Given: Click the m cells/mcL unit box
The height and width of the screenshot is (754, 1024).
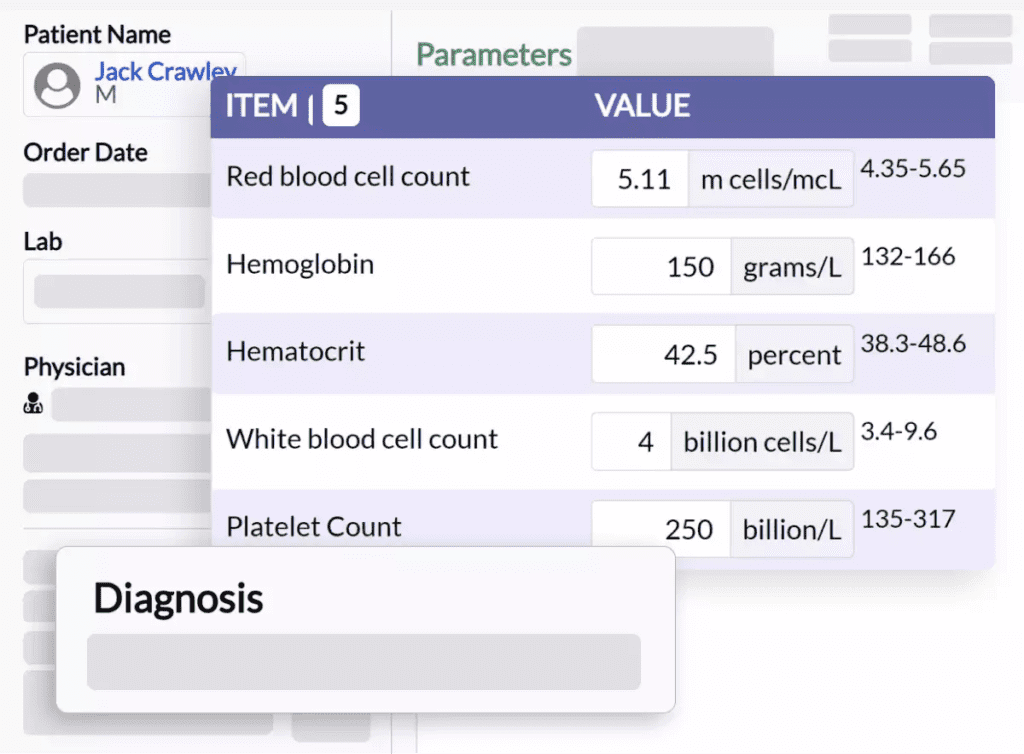Looking at the screenshot, I should (771, 180).
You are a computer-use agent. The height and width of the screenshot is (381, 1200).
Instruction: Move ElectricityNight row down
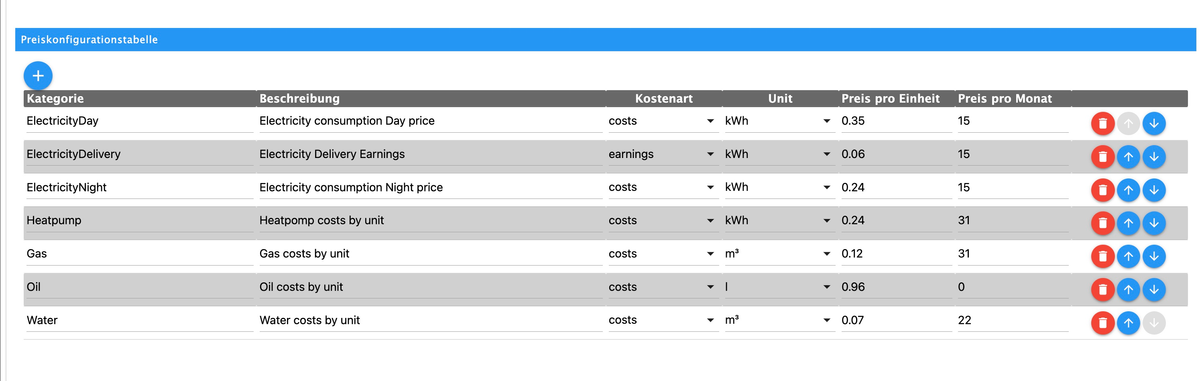tap(1154, 190)
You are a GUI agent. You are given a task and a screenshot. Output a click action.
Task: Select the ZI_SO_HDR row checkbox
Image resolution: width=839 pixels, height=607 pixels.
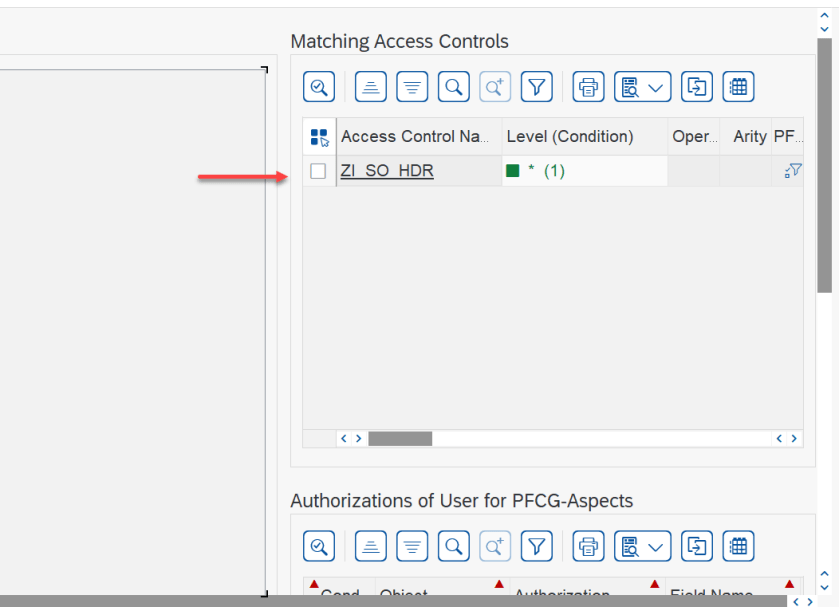(x=317, y=171)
------------------------------------------------
*What the exercise asks*:
Once more, please print all the lines above exactly, without their pictures.

*Exercise solution*:
Given: Click the m cells/mcL unit box
The height and width of the screenshot is (754, 1024).
Looking at the screenshot, I should (771, 180).
You are a computer-use agent. The height and width of the screenshot is (381, 1200).
Instruction: Move ElectricityNight row down
tap(1154, 190)
You are a GUI agent. You are given a task and a screenshot. Output a click action.
Task: Select the ZI_SO_HDR row checkbox
Image resolution: width=839 pixels, height=607 pixels.
(x=317, y=171)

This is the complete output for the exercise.